Embora não haja nenhuma norma em particular que a associação civil

deva ter, certamente há um grupo de normas que ela não pode emitir. E este é o ponto

mais complicado na teoria de Oakeshott. A hipótese que parece ser a mais adequada é

reconhecer que a autoridade da respublica está vinculada a uma visão política bastante

particular e determinada. A possibilidade de sua contestação do consenso sobre o

conteúdo da respublica, para a medida deste trabalho, representaria uma forma de

praticar a civilidade (através da busca por aprimoramentos, vistos de forma mais

ampla), mantendo viva a associação civil.

(III)

Um ponto central assumido por este artigo consiste em lidar com as nuances que

separam a Política de Ceticismo da Política de Fé. Em nenhum momento, Oakeshott

sugere que tais estilos possam ou devam existir de maneira pura, como se um visasse a

eliminar o outro.
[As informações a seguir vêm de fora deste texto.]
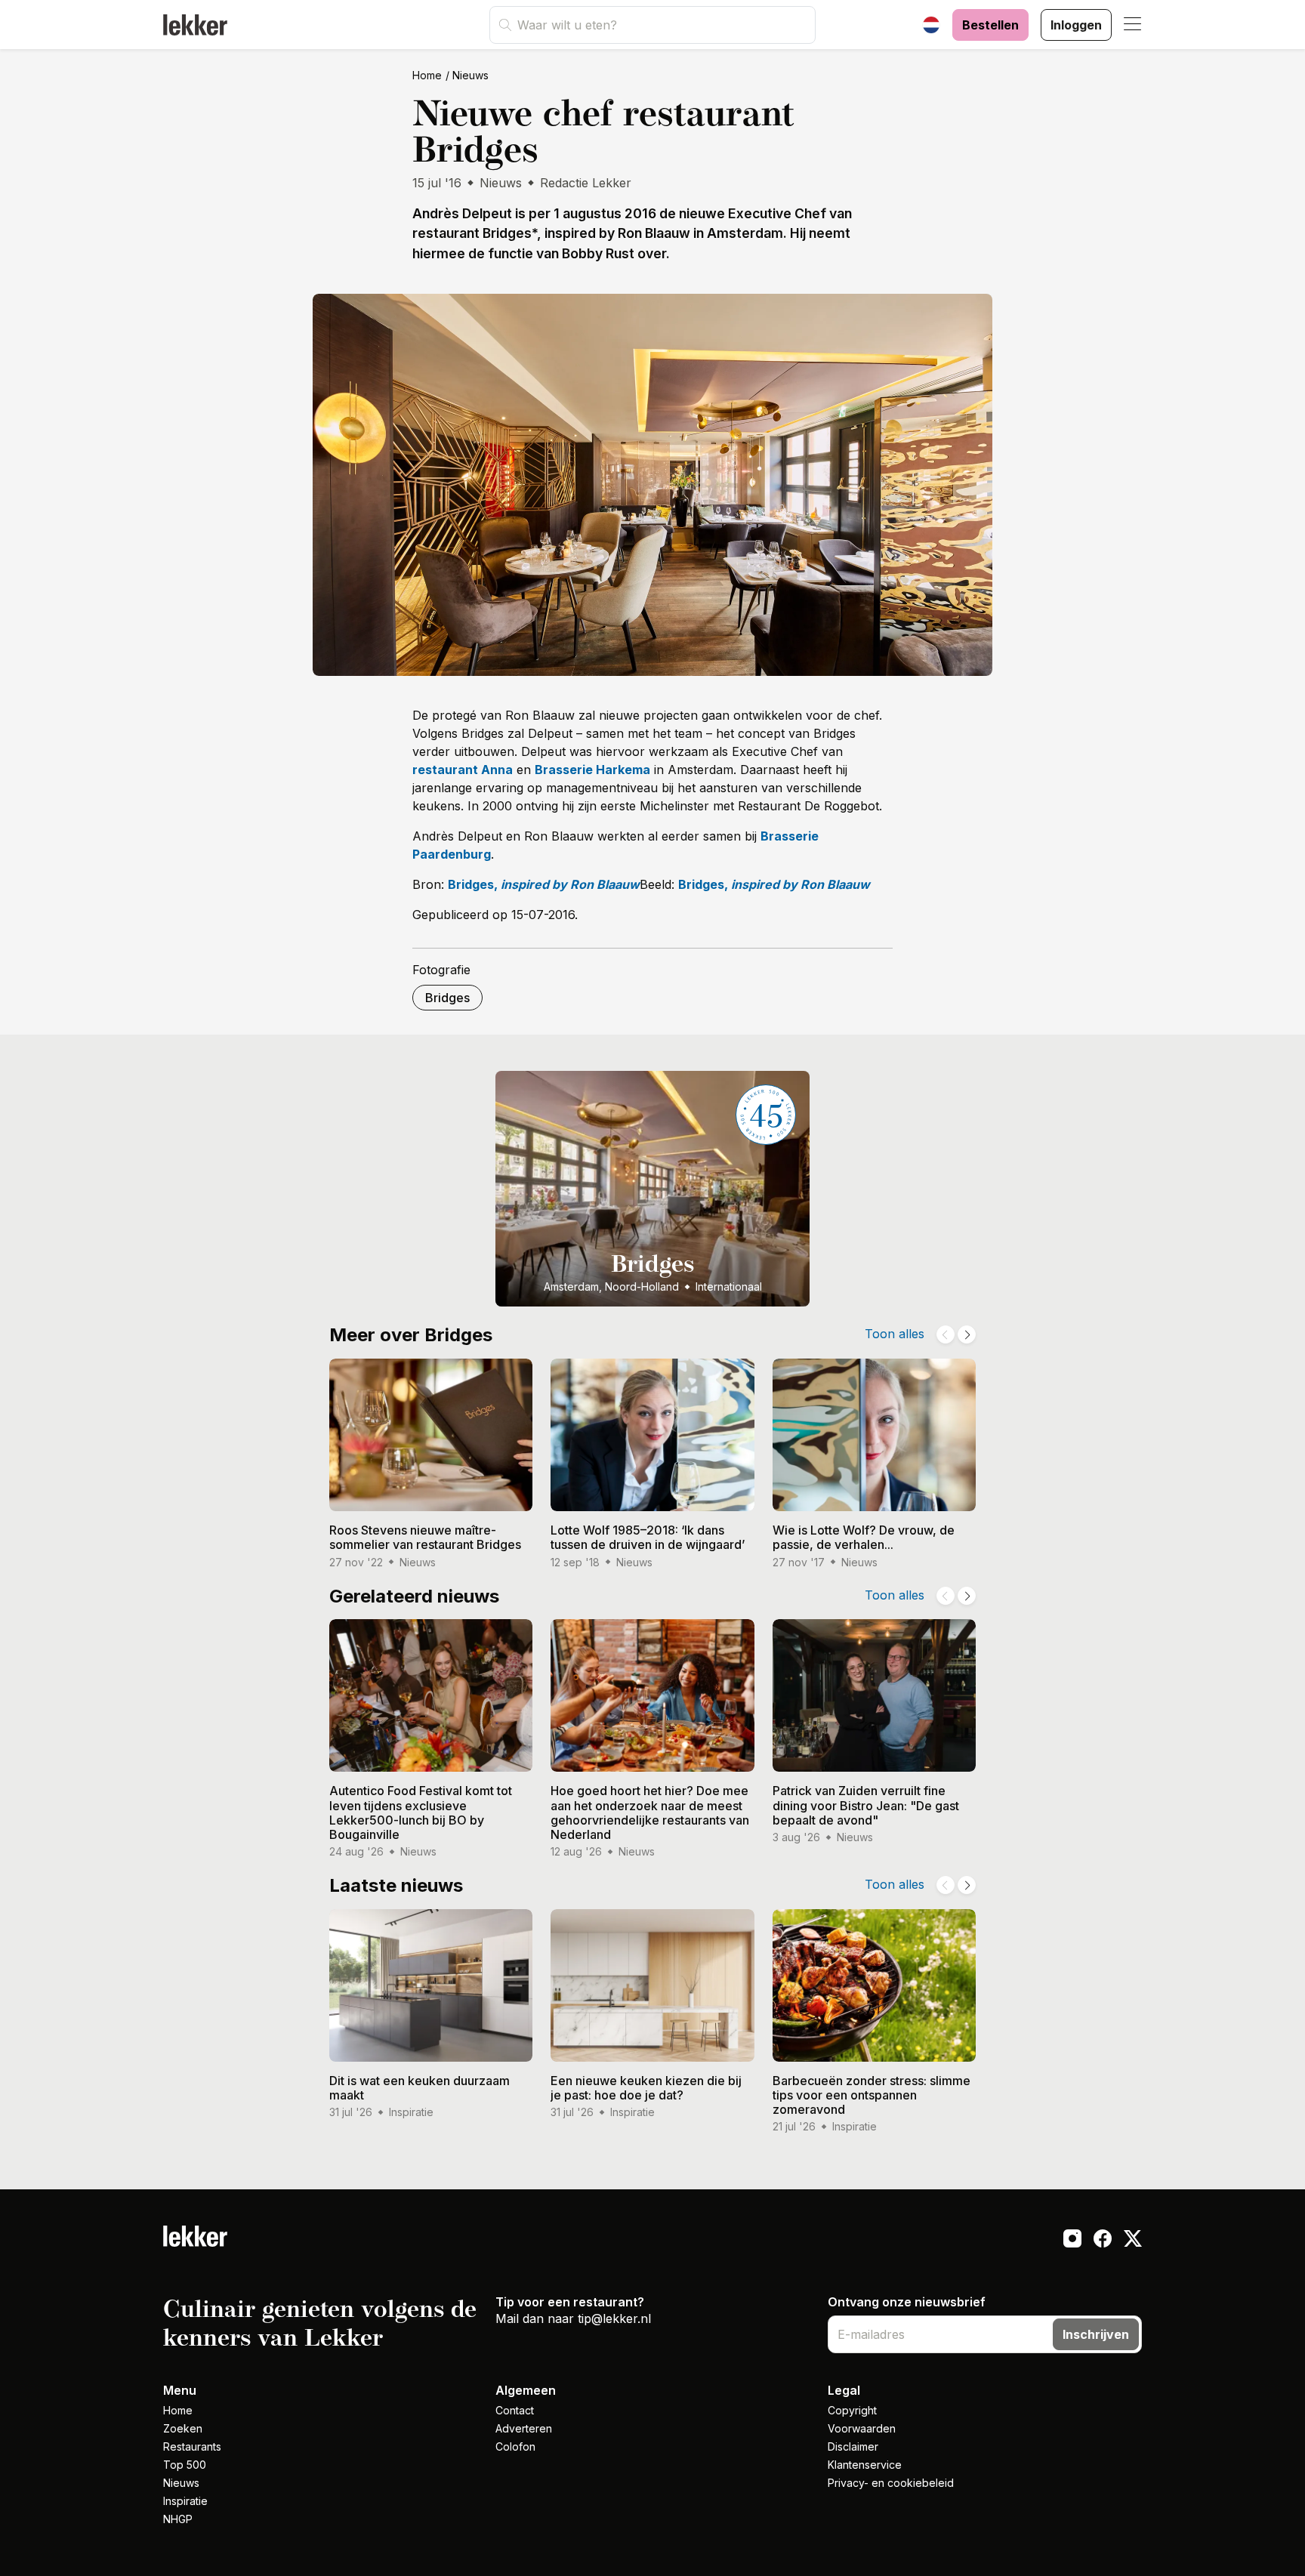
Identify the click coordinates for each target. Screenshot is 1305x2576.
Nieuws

Apenas constata o caráter de oposição ideal, abstrata, e indica a

intervenção estatal como um dos critérios para distingui-las. Assim, introduzir direitos

sociais e econômicos não implica descaracterizar a Política de Ceticismo,

transformando-a em Política de Fé?

Para iniciar a argumentação, selecionaram-se dois exemplos ilustrativos. O

primeiro trata da emancipação civil das mulheres, onde a equiparação do status de

igualdade é visto por Oakeshott como uma forma de aprimoramento da ordem legal,

uma forma de correção de uma anomalia visível no arranjo de direitos e deveres. A

outra situação é o caso Lochner, onde um estatuto do Estado de Nova Iorque de 1905

limitou a jornada de trabalho dos padeiros em 60 horas semanais. Neste caso, esta lei

buscava aprimorar a ordem, de um ponto de vista cético, ou era uma estratégia

racionalista atrelada à “lógica da perfeição”?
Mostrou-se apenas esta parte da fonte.